# Reading passage start
Thursday, November 6, 2008

No Country for Smart Men?

Congratulations to Keith Ellison of Minnesota, the first Muslim elected to the U.S. House of Representatives! So now we can add Muslims to the list of Blacks, Women, Gays, Latinos, Jews, and Immigrants.

It seems there's only one group that has yet to taste the "tolerance" of the electorate: Atheists. I guess you can be anything you want in America, as long as you're not too rational. Apparently, believing the holocaust never happened (despite overwhelming proof to the contrary) doesn't bar entry, but believing that god doesn't exist (despite no proof to the contrary) does.

In a senate race, Elizabeth Dole sought to demonize (literally) her opponent by "informing" the public in a campaign ad that Kay Hagen (the opponent in question) had attended a meeting sponsored by "Godless people" (atheists). Hagen defended herself not by repudiating the nature of the attack, but by "proving" her Christian bona fides. Had she simply attacked the idea of anti-atheism in campaign ads, she would have certainly lost.
# Reading passage end
# Information provided start
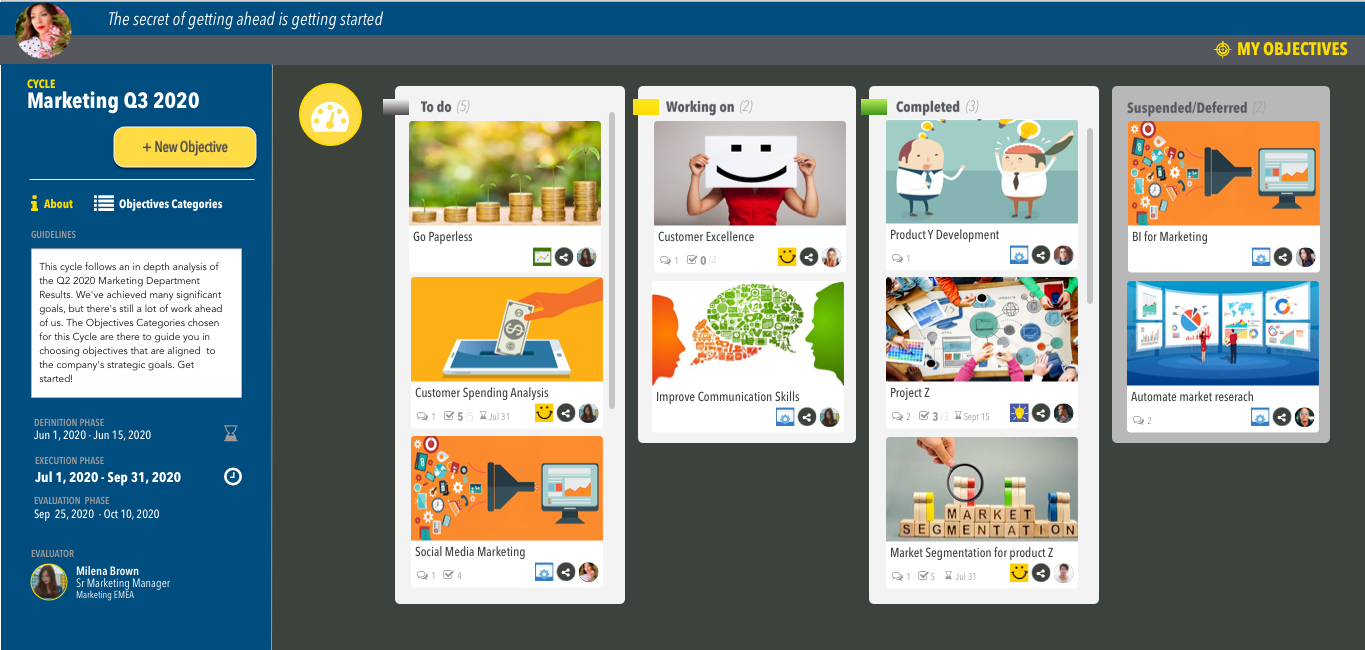Click the green Completed column marker
Screen dimensions: 1365x650
click(x=874, y=107)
# Information provided end
**Objective A**
Say whether each statement agrees with the blog post, answering yes or no and quoting the words from the post that settle it.
(i) Keith Ellison is from Minnesota.
(ii) Hagen responded to the attack by repudiating its nature.
(iii) Dole's campaign ad claimed Hagen had attended a meeting sponsored by "Godless people."
**Objective B**
Answer from the blog post:
(i) To which body was Keith Ellison elected?
(ii) Which group does the post say has yet to taste the "tolerance" of the electorate?
(iii) In what kind of race did Elizabeth Dole run the ad against her opponent?
None of the data is needed here.

**Response A**
(i) Yes: "Keith Ellison of Minnesota"
(ii) No: "Hagen defended herself not by repudiating the nature of the attack, but by "proving" her Christian bona fides."
(iii) Yes: "Kay Hagen (the opponent in question) had attended a meeting sponsored by "Godless people" (atheists)"

**Response B**
(i) The U.S. House of Representatives
(ii) Atheists
(iii) A senate race